Our client, age 27, had enjoyed an evening at Dave & Busters in Arcadia with friends. She had consumed quite a few beers, but felt safe to drive home. She had no criminal history except parking tickets. She had a good, solid job. It was about 11:00 p.m. on a Saturday night.
Our client lived in Van Nuys, so it was about 30 miles to drive from Arcadia home. As she was passing through Glendale, a California Highway Patrol (CHP) officer allegedly observed our client traveling at a “high rate of speed” and attempted to pace her. However, as his speed passed through 95 miles per hour, he was not closing in our client until she suddenly put on her brakes and allegedly tailgated another driver.
Once our client put on her brakes, the CHP officer was able to “catch up” to our client and then pull her over for the speeding that he had observed earlier. When he came into contact with our client, he claimed, he “immediately detected the odor of an alcoholic beverage” (words which we see written in exactly the same way in dozens of reports). He then asked our client for her driver’s license, vehicle registration and proof of insurance. He then took the documents back to his vehicle to verify with dispatch that our client was not wanted on a warrant of any sort and the vehicle was not stolen.
After he returned with the client’s documents and returned them to her, he asked her to step out of the vehicle. When she stepped out of the vehicle, the CHP officer allegedly observed an “unsteady gait” and asked her to perform some field sobriety tests, which even if one is a sober Olympic gymnast, the CHP would find one fails. Our client then submitted to a roadside breath alcohol test through a preliminary alcohol screening (PAS) device and her breath sample was measured at 0.165% and 0.163% blood alcohol content (BAC).
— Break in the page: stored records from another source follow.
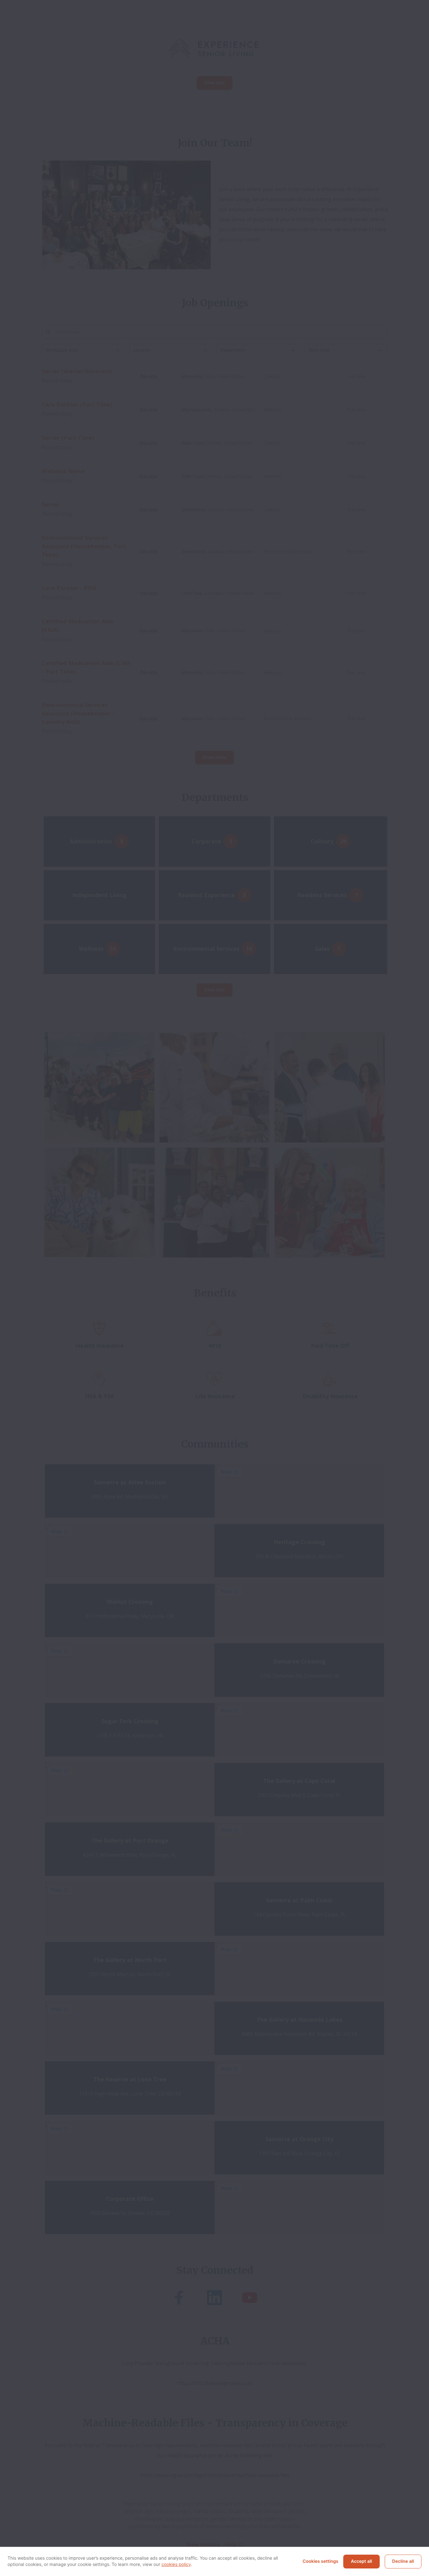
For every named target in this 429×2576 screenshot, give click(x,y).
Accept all (361, 2561)
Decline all (403, 2561)
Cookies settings (321, 2561)
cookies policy (176, 2564)
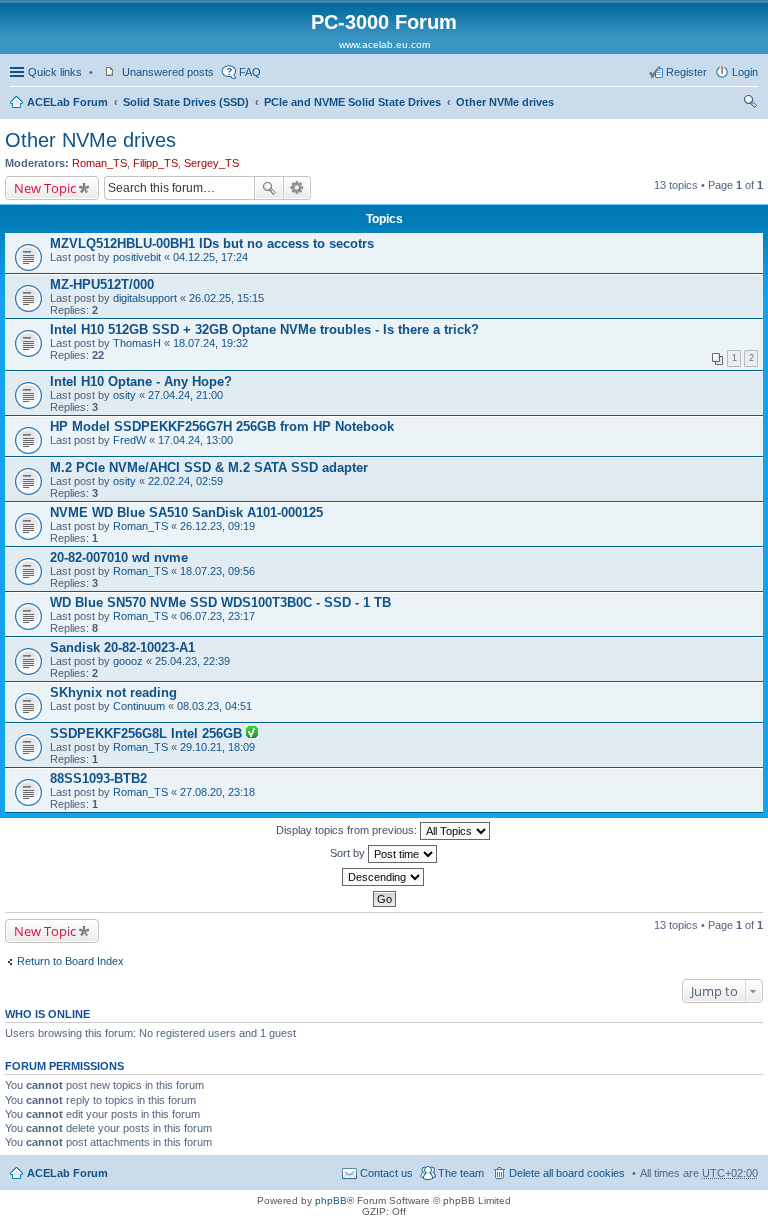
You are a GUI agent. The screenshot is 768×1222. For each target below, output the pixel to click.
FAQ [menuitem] (250, 72)
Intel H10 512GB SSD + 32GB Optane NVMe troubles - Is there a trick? (264, 329)
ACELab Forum (67, 102)
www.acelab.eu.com (384, 44)
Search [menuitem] (750, 104)
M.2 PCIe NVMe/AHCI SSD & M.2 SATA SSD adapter (209, 467)
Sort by (349, 853)
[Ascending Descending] (384, 877)
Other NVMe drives (505, 102)
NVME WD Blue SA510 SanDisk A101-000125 (186, 512)
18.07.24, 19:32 (210, 343)
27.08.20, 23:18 (217, 792)
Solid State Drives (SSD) (186, 102)
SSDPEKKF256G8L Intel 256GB (148, 733)
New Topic (45, 188)
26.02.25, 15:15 (226, 298)
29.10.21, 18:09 (217, 747)
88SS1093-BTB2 (98, 778)
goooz (128, 661)
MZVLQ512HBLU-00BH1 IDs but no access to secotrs (212, 243)
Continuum (139, 706)
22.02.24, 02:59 (185, 481)
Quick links (55, 72)
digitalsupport (145, 298)
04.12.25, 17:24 (210, 257)
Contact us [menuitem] (386, 1173)
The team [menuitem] (461, 1173)
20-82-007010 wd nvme (119, 557)
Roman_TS (99, 163)
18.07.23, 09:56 (217, 571)
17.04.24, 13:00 (195, 440)
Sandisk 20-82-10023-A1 (122, 647)
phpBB (331, 1200)
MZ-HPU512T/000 (102, 284)
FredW (129, 440)
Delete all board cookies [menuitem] (567, 1173)
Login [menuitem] (745, 72)
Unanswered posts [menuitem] (168, 72)
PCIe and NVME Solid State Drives (352, 102)
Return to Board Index (70, 961)
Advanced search (297, 188)
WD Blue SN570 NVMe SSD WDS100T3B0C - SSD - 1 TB (220, 602)
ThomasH (137, 343)
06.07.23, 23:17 (217, 616)
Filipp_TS (155, 163)
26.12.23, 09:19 (217, 526)
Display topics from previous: (348, 830)
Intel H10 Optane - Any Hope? (141, 381)
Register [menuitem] (686, 72)
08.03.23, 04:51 (214, 706)
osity (124, 395)
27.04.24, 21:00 (185, 395)
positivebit (137, 257)
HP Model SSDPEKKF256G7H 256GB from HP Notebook (222, 426)
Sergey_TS (211, 163)
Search (269, 188)
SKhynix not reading (113, 692)
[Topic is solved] (252, 734)
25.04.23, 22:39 (192, 661)
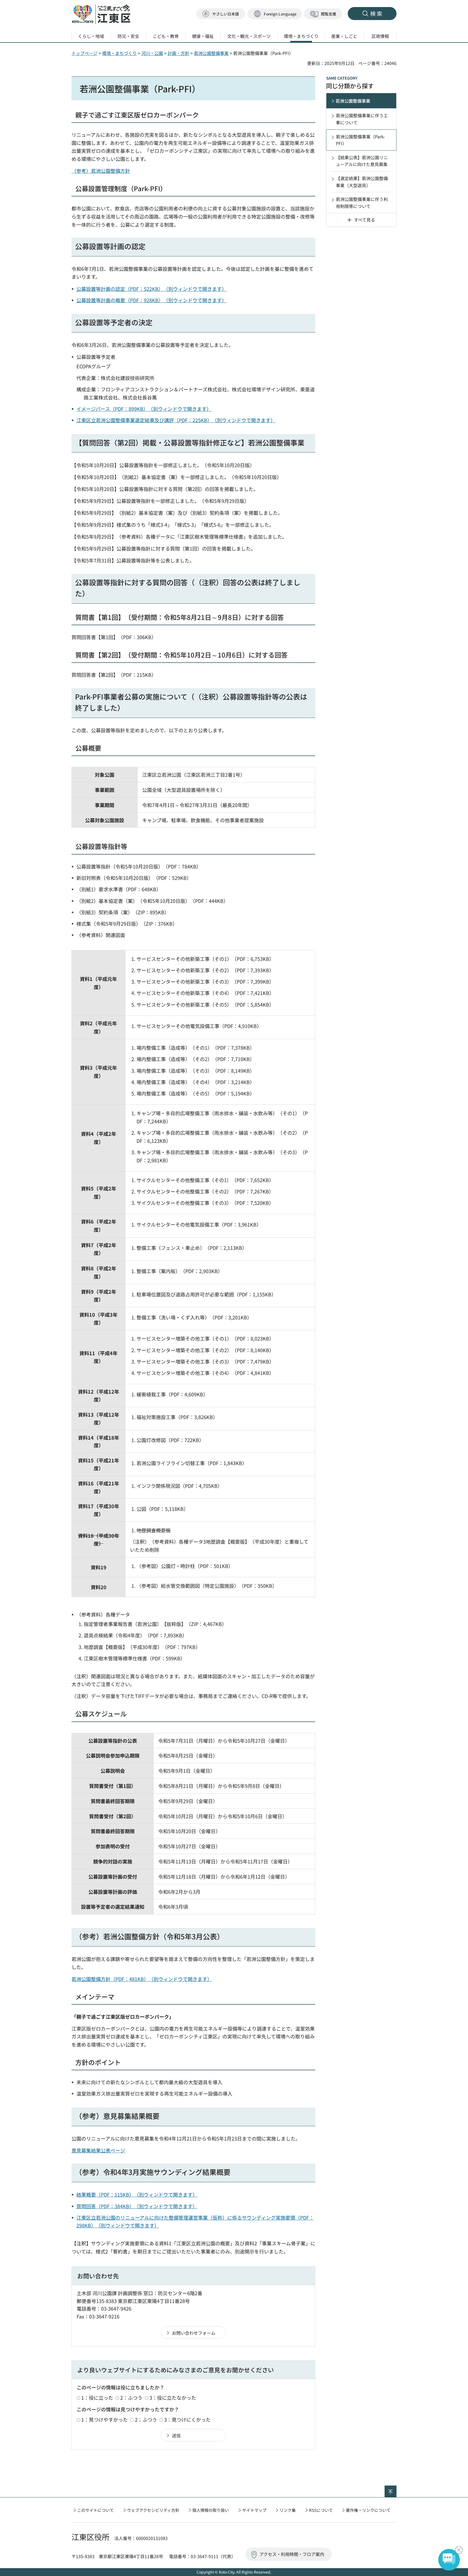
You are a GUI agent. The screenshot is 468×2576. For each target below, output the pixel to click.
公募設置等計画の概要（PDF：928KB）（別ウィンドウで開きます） (151, 300)
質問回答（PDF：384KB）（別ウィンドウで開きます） (136, 2206)
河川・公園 (152, 53)
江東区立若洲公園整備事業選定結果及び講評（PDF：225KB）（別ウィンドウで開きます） (175, 420)
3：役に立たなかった (173, 2397)
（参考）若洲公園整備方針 (101, 170)
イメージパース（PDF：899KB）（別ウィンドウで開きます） (144, 408)
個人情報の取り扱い (210, 2510)
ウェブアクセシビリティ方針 (153, 2510)
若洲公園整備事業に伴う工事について (362, 119)
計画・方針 (178, 53)
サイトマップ (254, 2510)
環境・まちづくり (119, 53)
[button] (275, 13)
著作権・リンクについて (368, 2510)
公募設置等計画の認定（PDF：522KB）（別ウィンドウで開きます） (151, 288)
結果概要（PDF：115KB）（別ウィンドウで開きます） (136, 2194)
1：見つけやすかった (104, 2419)
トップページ (85, 53)
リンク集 (288, 2510)
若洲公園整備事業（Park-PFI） (360, 140)
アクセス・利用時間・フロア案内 (291, 2554)
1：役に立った (97, 2397)
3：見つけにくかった (187, 2419)
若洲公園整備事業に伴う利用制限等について (362, 202)
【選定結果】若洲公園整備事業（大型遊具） (362, 181)
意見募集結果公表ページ (98, 2150)
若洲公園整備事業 (211, 53)
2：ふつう (131, 2397)
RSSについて (321, 2510)
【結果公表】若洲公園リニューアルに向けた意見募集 (362, 161)
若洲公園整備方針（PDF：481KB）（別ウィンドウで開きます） (142, 1978)
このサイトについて (95, 2510)
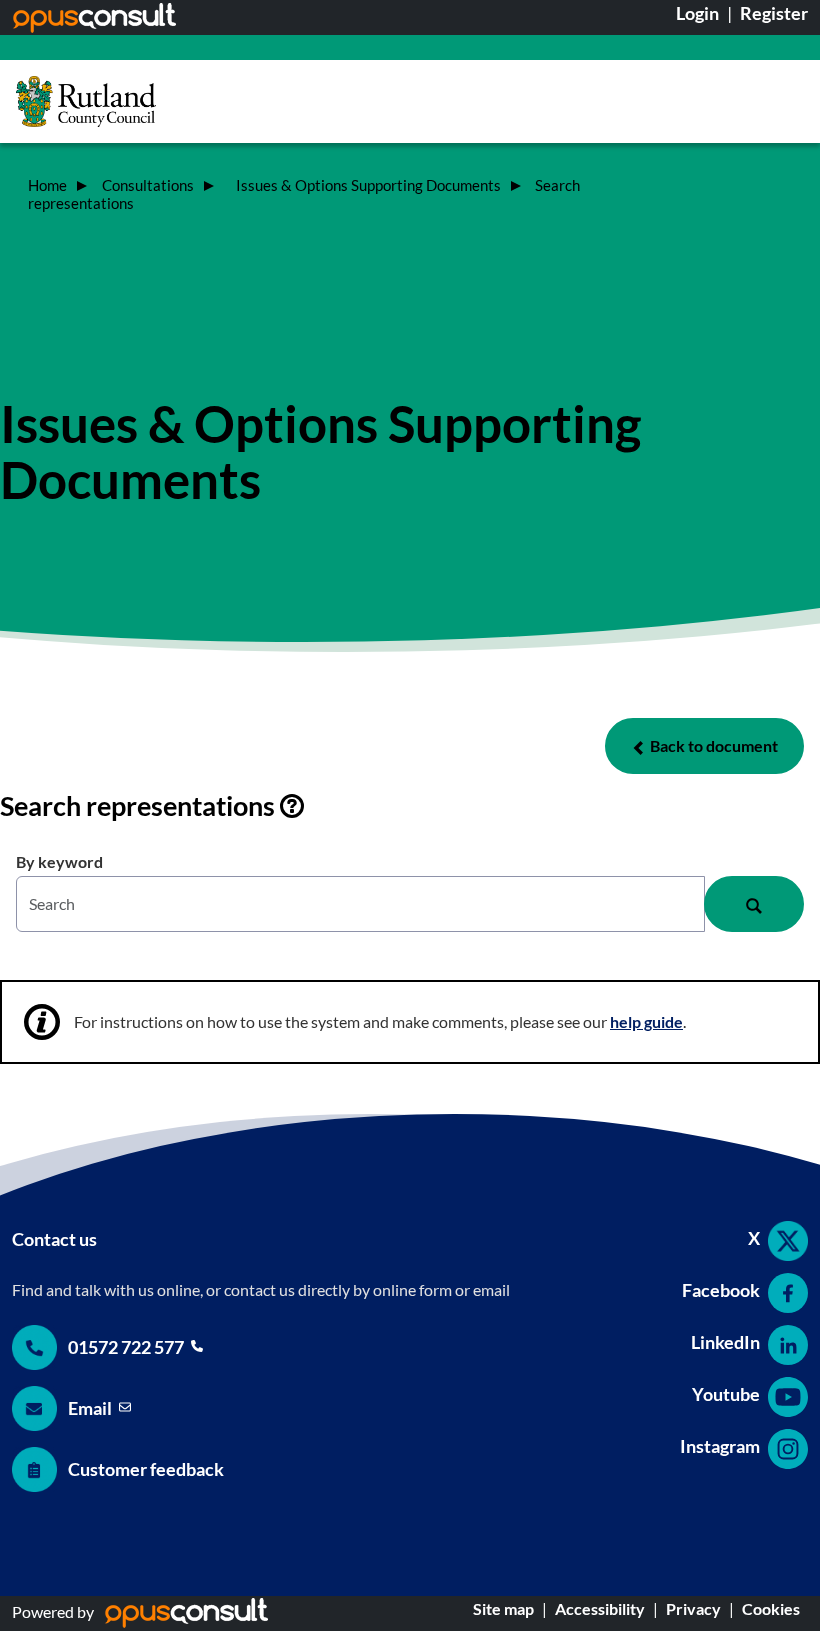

Our client was then arrested.
The client spent about six hours at the Glendale Police Station. She submitted to a further breath alcohol test at the station, registering the same BAC. She was then just asked to wait before being released with a promise to appear in the Glendale Superior Court about three months later.
She then spoke with a friend who had worked with our office previously and highly recommended us, so she called up Greg Hill & Associates.
She first discussed her case with Greg Hill, who listened to the client describe the facts of the case. The client knew that her speed was near 95 miles per hour, which caused Greg to comment that if the CHP officer had measured her speed at over 95 miles per hour accurately through pacing, the prosecution could allege a violation of Vehicle Code § 23582. Greg explained that this sentencing enhancement applies when one is DUI and 30 miles per hour or more above the posted speed limit, resulting in a minimum of sixty days in county jail in addition to any other punishment that applied.
Greg otherwise explained that the mobile video audio recording system (MVARS) tape, also called the “Dash Cam,” would be something to watch to see how dangerous her driving seemed to be.
Because of the high speed and the client’s relatively high BAC (double the legal limit), Greg suggested that the client try to enroll in an approved alcohol awareness program as a volunteer. She could complete a portion of the program before the arraignment and Greg could then take documentation of this to the arraignment to start plea negotiations in a positive direction, away from the nine-month alcohol awareness program the prosecution probably would want with the BAC above 0.15%.
Greg then appeared at the arraignment and discussed the case with the prosecutor while both looked through the complaint and the CHP report. Greg was greatly relieved to see that the prosecution had not alleged the Vehicle Code § 23582 speed enhancement, however, the CHP did report that our client’s speed was near 95 miles per hour.
The excessive speed caused the prosecutor to comment that “your client was really drunk – look how fast she was going.” Greg responded that actually, speeding is not one of the top 30 cues for DUI as determined in multiple studies by the National Highway Traffic Safety Administration, which kind of quieted the prosecutor. She then stated that her offer would include a six-month DUI class, $500 fine for the speeding, plus attendance at the Mothers Against Drunk Driving (MADD) victim impact panel.
Greg then suggested that since the client had already started the three-month alcohol awareness program (AB 541), that the case could be resolved at the next appearance for three years of informal probation, a $390 fine plus penalties and assessments and the AB541 program.
The prosecutor agreed, however, she asked that the fine be $450, plus penalties and assessments.
Greg then discussed the People’s offer with the client, who agreed to this, especially since her actual fine would really be just $200, plus penalties and assessments because she had two days of credit for the time in custody before midnight and after midnight (considered two days). She was very happy with the resolution.